* [AVAILABLE DATA]

Content starts

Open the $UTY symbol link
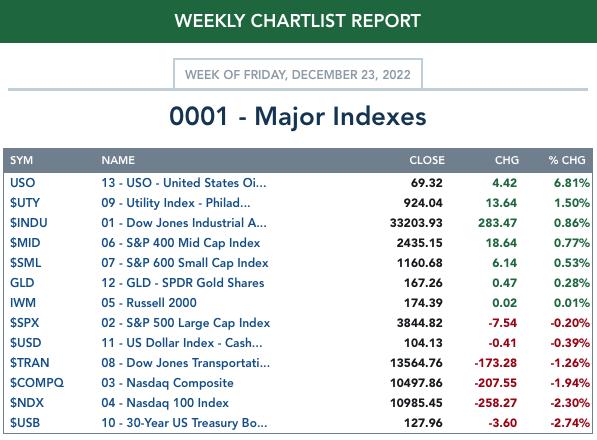Screen dimensions: 597x440 pyautogui.click(x=25, y=203)
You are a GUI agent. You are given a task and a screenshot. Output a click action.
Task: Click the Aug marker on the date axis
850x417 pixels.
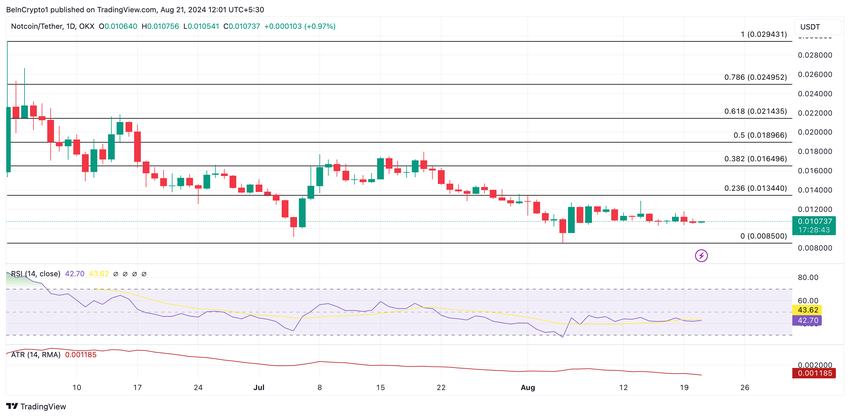click(526, 388)
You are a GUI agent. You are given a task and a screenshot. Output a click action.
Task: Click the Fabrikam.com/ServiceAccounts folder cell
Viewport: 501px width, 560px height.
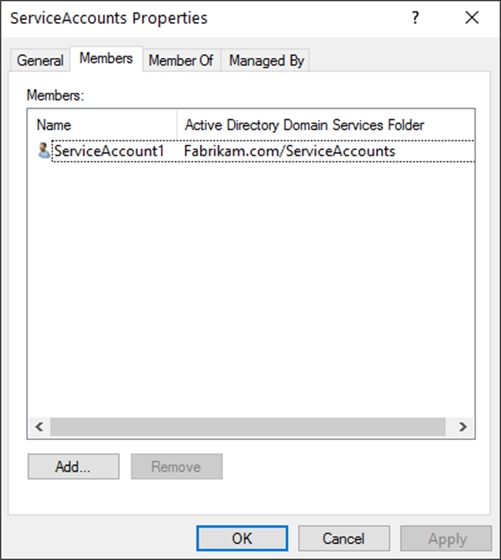point(290,151)
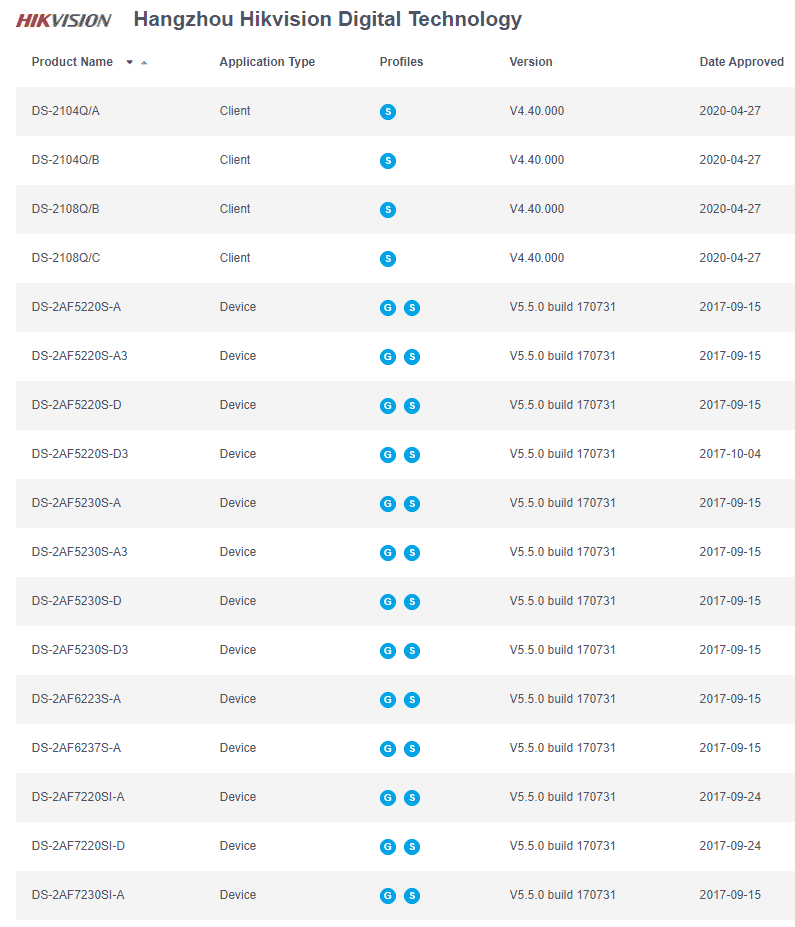Click the Profile S badge for DS-2AF5230S-A3
Viewport: 795px width, 927px height.
tap(412, 553)
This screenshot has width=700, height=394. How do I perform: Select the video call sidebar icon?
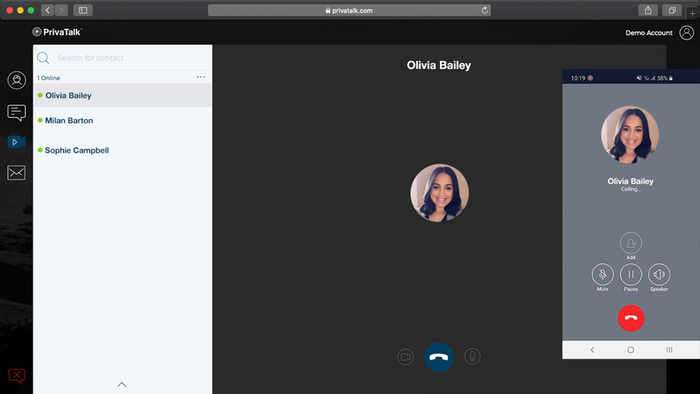click(x=17, y=142)
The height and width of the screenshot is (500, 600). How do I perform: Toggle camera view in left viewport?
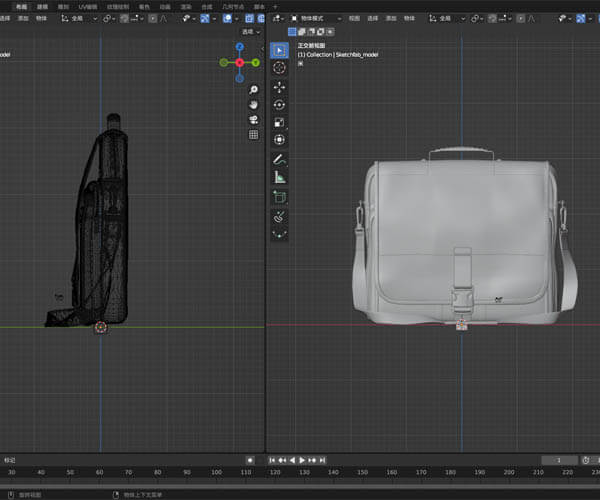pos(254,120)
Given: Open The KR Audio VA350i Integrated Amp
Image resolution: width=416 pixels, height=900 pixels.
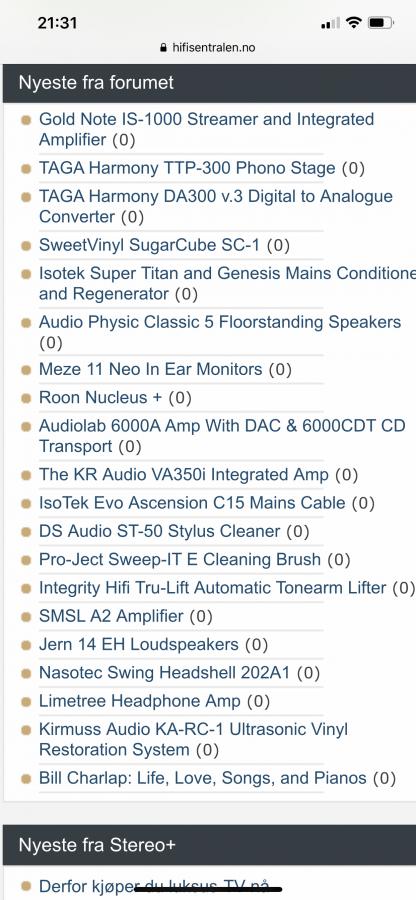Looking at the screenshot, I should [184, 475].
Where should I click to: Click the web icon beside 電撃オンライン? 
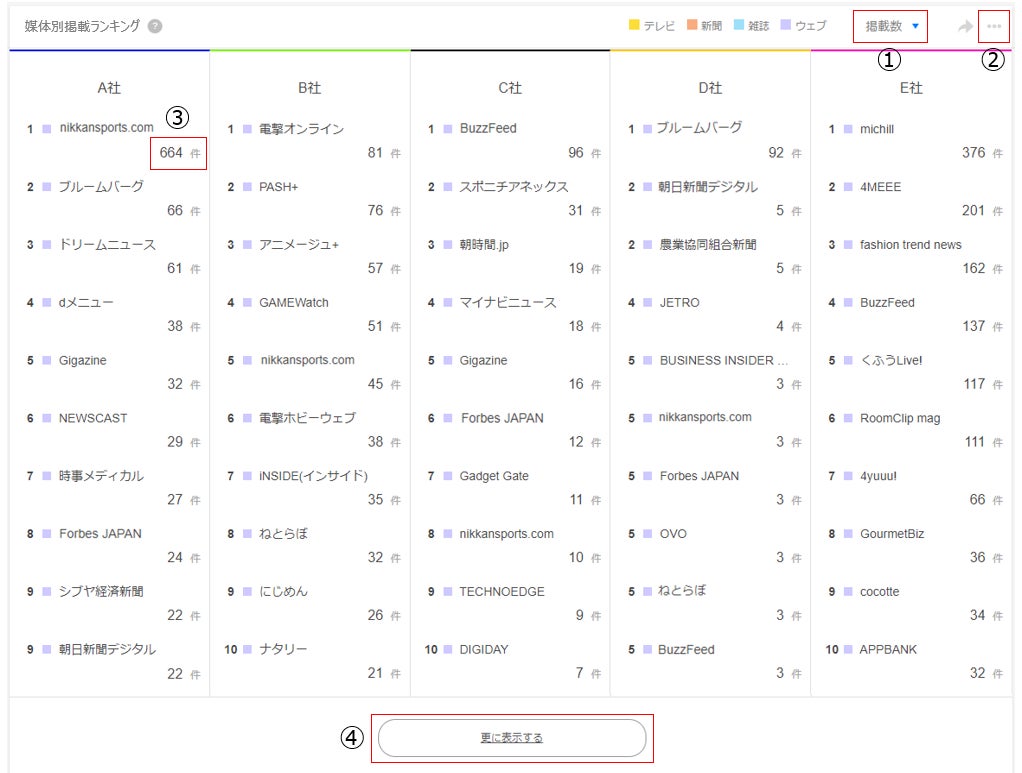click(247, 129)
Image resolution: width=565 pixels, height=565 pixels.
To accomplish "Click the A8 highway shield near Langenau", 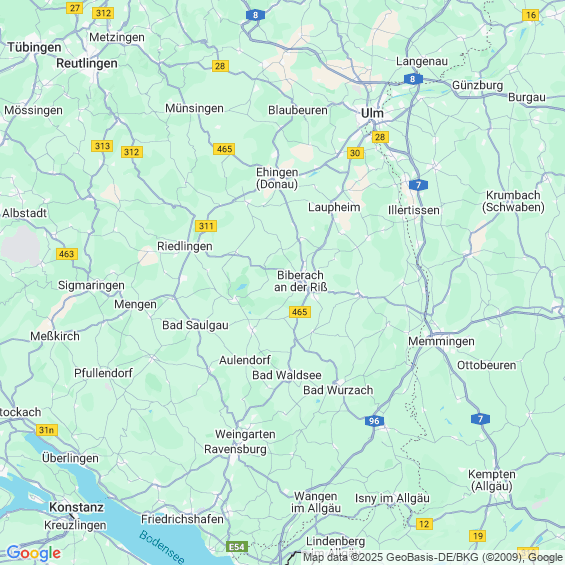I will click(x=413, y=79).
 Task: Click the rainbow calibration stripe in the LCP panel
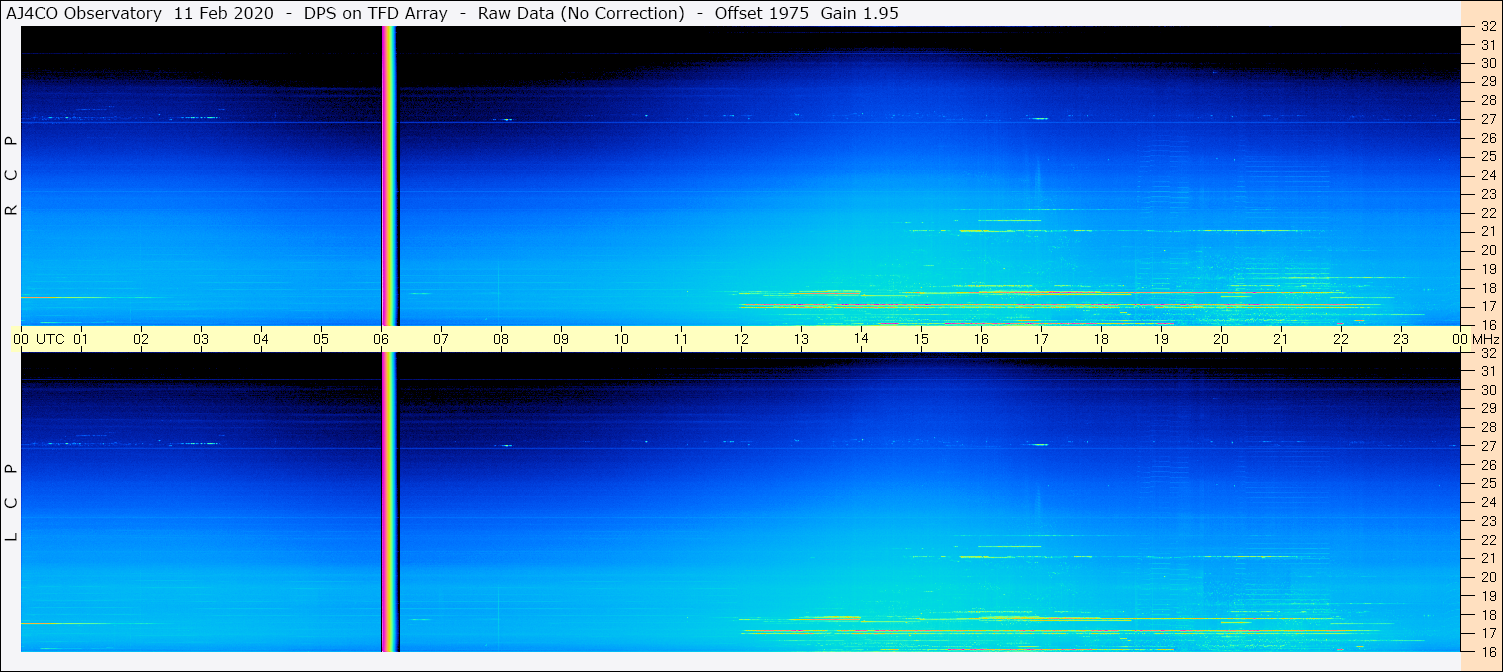[389, 500]
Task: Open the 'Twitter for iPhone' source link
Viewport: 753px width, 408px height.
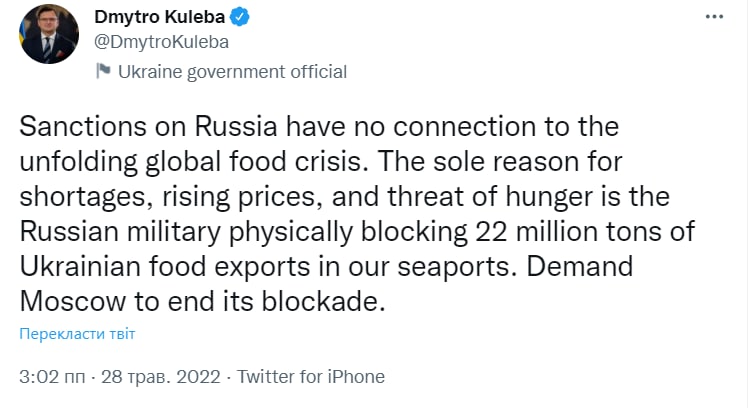Action: (x=310, y=377)
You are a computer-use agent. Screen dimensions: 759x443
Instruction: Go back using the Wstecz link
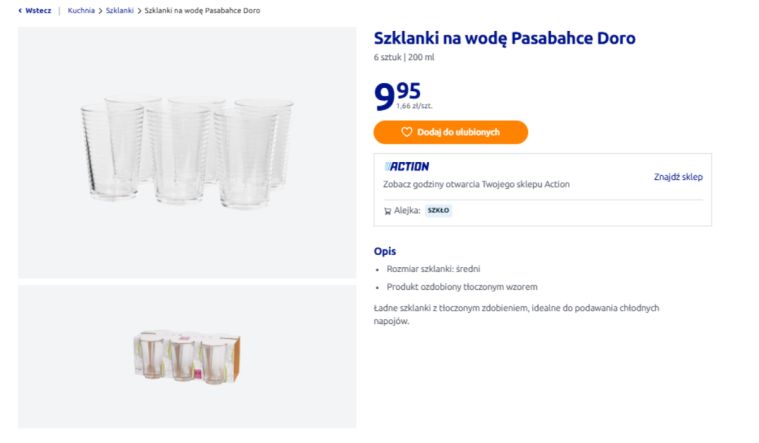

Content ends

* [AIM OF THE EXERCISE]
Reproduce exactly and only the lines from the one with "You are a computer-use" through the last entry, both included, excluding every picture.

* [SOLUTION BELOW]
You are a computer-use agent. Screen dimensions: 759x443
Instruction: Go back using the Wstecz link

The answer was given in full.